Sport: Back to the Tables
Looking like a morose but determined bantam rooster, small (5 ft. 2½ in.) Chess Grand Master Sam Reshevsky walked to the center of the crowded game room at Washington's Jewish Community Center. He acknowledged the applause with a faint smile, then turned to face the 42 opponents who were waiting for him. It was exactly 8 p.m. By midnight he had beaten 32 of his brooding opponents, fought the rest to a clucking draw.
Such mass chess fights were an old story to taciturn, 38-year-old, Polish-born Sammy Reshevsky. When he was nine, and a newcomer to the U.S., he had taken on the 20 best chessers at West Point simultaneously and beaten them all.

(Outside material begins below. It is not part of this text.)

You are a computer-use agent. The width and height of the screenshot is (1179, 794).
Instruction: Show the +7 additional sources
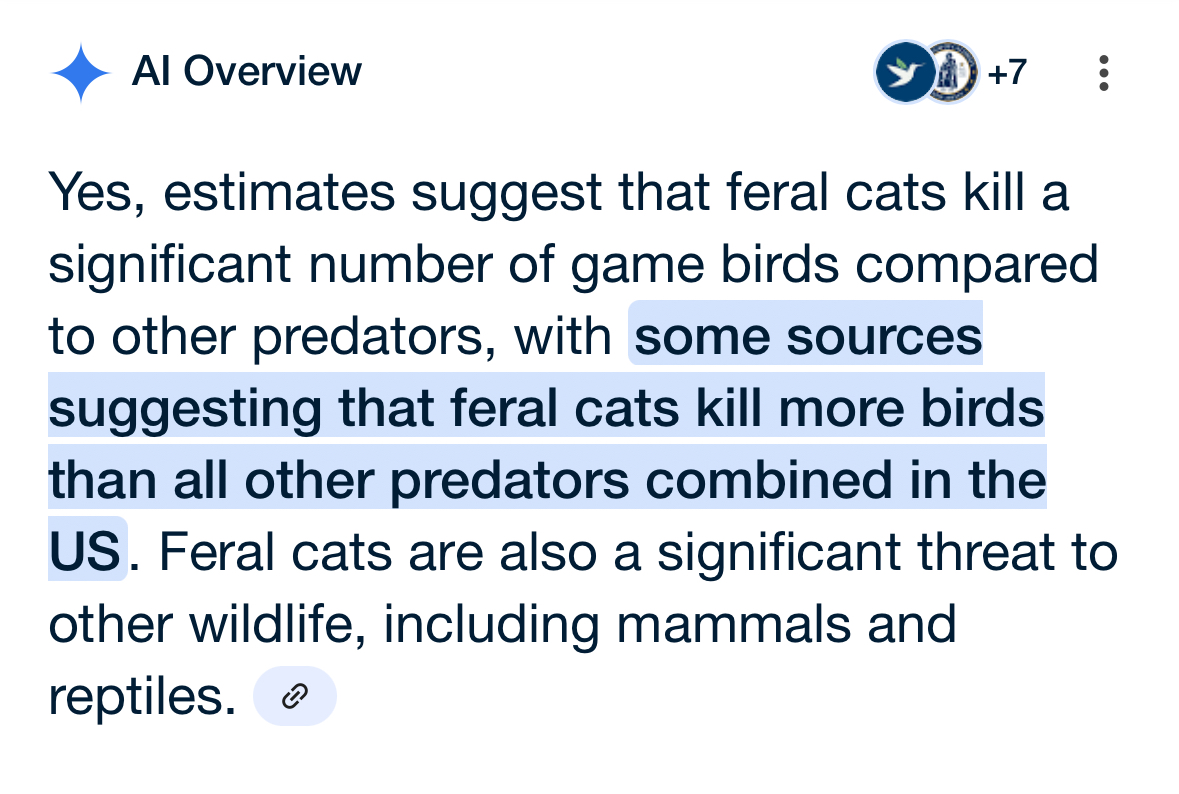(x=1007, y=72)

He has competed for the U.S. championship six times since then, and won it each time.
Last week Sammy was taking on all comers. In the next six weeks, as Sammy made a coast-to-coast tour of 30-odd U.S. and Canadian cities, anyone with $2 and sufficient brass could have a go at him. In a really busy session, Sammy estimates that he trots 15 to 20 miles to make an average of 20 to 60 moves on each board. He likes to knock off 40 at a time, although recently at Germantown, Pa. he faced 75 in one evening.
If he makes enough on his tour, Sammy hopes to give up his job as a Manhattan accountant and become one of the first full-time U.S. chess pros. And he might decide to enter the U.S. biennial championship tournament this year, might even go to Russia, to challenge World Chess Champion Mikhail Botvinnik.
Sammy has two children, 7 and 2. They don't play chess; they like dolls and teddy bears.